Eli Lilly is casting a long shadow over the GLP-1 market. Structure Therapeutics linked its oral candidate to significant reductions in blood sugar and weight in a phase 2a trial on Monday, only for investors to halve the biotech's share price as they assessed the results in light of the competitive landscape.
Structure is one of a clutch of companies working on oral alternatives to injectable GLP-1 drugs such as Lilly’s Mounjaro and Novo Nordisk’s Ozempic. The biotech shared four-week, phase 1b data on the drug candidate, GSBR-1290, in September and followed up with an early look at the results of a phase 2a trial this week.

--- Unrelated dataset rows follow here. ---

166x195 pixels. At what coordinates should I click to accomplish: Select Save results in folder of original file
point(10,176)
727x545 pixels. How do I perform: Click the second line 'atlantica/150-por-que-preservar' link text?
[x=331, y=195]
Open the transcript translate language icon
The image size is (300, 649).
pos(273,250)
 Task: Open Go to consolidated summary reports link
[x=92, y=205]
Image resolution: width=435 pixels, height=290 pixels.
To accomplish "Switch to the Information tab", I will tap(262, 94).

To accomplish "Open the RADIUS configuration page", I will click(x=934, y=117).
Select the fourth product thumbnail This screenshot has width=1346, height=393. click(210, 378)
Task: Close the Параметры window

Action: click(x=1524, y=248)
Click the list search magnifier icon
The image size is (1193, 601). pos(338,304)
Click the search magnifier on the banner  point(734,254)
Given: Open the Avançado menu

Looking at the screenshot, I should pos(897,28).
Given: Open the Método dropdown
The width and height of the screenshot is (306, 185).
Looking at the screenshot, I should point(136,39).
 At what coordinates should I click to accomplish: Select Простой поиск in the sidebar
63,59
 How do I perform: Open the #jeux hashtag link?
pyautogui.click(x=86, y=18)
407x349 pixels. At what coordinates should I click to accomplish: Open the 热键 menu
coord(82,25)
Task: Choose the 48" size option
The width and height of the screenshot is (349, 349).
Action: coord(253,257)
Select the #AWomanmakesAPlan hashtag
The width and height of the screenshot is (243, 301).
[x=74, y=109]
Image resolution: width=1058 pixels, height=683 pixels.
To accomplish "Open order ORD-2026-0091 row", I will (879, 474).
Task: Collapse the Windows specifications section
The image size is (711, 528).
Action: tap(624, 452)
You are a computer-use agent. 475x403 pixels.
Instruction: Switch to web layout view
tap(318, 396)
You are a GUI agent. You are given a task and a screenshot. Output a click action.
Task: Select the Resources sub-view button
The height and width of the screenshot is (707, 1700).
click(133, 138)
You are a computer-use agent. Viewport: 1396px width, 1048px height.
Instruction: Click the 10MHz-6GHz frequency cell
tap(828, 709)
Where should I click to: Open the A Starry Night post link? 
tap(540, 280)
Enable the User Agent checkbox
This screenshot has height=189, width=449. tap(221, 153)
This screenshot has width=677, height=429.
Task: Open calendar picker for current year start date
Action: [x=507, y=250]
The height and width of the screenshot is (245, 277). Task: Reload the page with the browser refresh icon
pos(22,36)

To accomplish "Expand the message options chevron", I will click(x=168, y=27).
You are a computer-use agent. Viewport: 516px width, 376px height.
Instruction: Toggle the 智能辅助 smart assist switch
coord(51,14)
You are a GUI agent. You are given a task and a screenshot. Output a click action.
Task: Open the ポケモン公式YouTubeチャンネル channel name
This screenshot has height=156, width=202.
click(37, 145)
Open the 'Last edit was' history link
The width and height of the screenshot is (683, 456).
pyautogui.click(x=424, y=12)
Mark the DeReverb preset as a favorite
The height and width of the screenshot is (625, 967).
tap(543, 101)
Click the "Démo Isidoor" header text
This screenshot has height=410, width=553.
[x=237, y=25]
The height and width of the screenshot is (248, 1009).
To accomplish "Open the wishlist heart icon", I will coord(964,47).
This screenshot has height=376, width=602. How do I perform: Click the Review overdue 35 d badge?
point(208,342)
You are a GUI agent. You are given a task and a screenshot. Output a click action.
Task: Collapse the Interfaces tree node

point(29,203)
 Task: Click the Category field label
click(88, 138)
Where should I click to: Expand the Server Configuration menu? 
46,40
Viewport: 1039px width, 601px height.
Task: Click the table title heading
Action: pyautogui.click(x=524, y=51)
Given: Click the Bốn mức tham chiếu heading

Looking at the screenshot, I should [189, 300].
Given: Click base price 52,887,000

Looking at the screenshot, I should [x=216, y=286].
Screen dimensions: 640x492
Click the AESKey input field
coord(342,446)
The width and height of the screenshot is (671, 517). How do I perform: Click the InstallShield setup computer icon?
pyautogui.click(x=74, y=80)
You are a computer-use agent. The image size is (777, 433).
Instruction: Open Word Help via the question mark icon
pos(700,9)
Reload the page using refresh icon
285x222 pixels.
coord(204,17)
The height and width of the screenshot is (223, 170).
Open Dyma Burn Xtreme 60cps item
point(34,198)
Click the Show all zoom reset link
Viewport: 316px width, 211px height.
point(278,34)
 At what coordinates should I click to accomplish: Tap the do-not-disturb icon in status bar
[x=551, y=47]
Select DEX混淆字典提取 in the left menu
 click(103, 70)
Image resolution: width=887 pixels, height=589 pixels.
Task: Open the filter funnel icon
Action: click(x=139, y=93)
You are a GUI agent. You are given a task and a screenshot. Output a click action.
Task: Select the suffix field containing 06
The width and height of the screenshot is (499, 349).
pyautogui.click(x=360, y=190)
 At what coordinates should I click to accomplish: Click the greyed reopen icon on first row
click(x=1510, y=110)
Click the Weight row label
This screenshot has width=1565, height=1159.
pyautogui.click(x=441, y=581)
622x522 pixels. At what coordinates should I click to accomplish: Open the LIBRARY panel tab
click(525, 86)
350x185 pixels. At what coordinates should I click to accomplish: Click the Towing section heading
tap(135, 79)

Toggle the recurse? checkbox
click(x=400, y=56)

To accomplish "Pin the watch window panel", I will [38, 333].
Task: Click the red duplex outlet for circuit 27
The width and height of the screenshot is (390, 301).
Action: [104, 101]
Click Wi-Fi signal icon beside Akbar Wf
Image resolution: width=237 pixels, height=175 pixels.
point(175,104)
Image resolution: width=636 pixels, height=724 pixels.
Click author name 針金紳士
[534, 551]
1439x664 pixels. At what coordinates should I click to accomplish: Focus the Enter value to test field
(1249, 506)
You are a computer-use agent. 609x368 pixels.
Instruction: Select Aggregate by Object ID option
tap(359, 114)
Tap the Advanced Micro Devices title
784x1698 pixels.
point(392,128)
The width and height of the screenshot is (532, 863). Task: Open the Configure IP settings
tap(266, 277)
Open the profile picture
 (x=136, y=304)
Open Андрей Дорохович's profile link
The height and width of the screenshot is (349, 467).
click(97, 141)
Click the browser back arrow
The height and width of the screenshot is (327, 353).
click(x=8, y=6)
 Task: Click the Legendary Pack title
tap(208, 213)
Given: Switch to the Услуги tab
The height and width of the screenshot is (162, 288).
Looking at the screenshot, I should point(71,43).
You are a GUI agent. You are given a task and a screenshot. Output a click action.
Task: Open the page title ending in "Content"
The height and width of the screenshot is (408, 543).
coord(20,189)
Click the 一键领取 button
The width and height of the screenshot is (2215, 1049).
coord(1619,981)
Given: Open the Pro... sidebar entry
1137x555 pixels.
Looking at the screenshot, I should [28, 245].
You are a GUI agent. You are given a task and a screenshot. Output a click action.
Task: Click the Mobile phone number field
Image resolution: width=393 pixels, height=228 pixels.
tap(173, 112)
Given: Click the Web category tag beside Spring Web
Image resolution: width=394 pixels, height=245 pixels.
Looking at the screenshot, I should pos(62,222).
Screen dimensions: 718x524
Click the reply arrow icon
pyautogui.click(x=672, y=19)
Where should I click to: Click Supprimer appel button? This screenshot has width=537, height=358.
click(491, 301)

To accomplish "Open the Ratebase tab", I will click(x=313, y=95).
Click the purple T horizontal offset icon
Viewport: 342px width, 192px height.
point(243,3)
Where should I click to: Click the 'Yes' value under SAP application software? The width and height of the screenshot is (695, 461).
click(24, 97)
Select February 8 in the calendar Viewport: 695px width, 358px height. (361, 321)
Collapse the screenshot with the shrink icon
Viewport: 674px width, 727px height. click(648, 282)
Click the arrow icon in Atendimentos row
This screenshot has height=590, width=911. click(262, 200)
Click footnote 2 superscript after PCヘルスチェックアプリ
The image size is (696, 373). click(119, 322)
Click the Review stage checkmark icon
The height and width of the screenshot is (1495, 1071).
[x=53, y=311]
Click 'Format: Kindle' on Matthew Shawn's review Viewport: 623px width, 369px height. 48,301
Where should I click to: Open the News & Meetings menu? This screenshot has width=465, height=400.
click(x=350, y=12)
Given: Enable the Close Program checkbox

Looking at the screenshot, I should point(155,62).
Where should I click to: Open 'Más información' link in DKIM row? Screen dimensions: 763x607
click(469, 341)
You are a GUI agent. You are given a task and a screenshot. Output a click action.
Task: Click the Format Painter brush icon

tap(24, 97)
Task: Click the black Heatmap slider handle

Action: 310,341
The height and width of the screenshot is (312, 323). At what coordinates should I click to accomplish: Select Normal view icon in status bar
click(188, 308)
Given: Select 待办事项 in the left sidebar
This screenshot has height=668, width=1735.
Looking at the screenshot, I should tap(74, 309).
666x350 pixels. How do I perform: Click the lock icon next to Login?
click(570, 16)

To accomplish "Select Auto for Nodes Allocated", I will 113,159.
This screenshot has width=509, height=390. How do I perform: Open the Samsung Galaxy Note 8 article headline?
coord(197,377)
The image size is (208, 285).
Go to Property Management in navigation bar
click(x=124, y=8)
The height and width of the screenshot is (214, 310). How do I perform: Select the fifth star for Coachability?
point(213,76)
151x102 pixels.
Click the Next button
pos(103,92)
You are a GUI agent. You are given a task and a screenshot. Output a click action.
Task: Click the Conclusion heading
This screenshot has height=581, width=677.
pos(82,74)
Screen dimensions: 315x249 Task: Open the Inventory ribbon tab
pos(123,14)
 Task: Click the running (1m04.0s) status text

The phase 2a study features a cohort of people with type 2 diabetes, who received one of two doses of GSBR-1290 or placebo, and another cohort of people with obesity who received a higher dose of the study drug or placebo. Structure tracked weight change in both cohorts.
After eight weeks of daily dosing, the biotech tracked a 4.74%, placebo-adjusted reduction in weight in the obesity group. The 12-week figures for the diabetes cohort were 3.51% at the lower dose and 3.26% at the higher dose. Structure also tracked a 1% placebo-adjusted reduction in HbA1C, a measure of blood sugar, in the diabetes trial at week 12.
Comparing those figures with the results of other trials is fraught with difficulties but, with that caveat, the obesity weight loss looks slightly smaller than at the same time point in Lilly’s phase 2 study in the indication. A clearer picture will only emerge as Structure collects longer-term data in more patients.
Structure has seen enough to commit to generating that data. Week 12 data in obesity are scheduled for the second quarter and the biotech plans to move into phase 2b by the end of next year. The plans are built on the signs of efficacy and an encouraging tolerability profile.
Almost all participants had a treatment-emergent adverse event but most were of moderate severity. One subject dropped out because of an adverse event and one participant, who was diagnosed with fatty liver disease while in the study, had elevated liver enzymes without an increase in bilirubin. Effects on the liver and high dropout rates have affected trials of some other oral GLP-1 drugs, including one developed by Pfizer that was ultimately dropped.
In a statement, Structure CEO Raymond Stevens, Ph.D., pitched the results as evidence that GSBR-1290 “has the potential to be a best-in-class compound and a backbone for future combinations,” while noting the scope to “further optimize” performance.
Investors remain unconvinced, though, and sent shares in Structure down 50% to just under $29 as the markets opened Monday.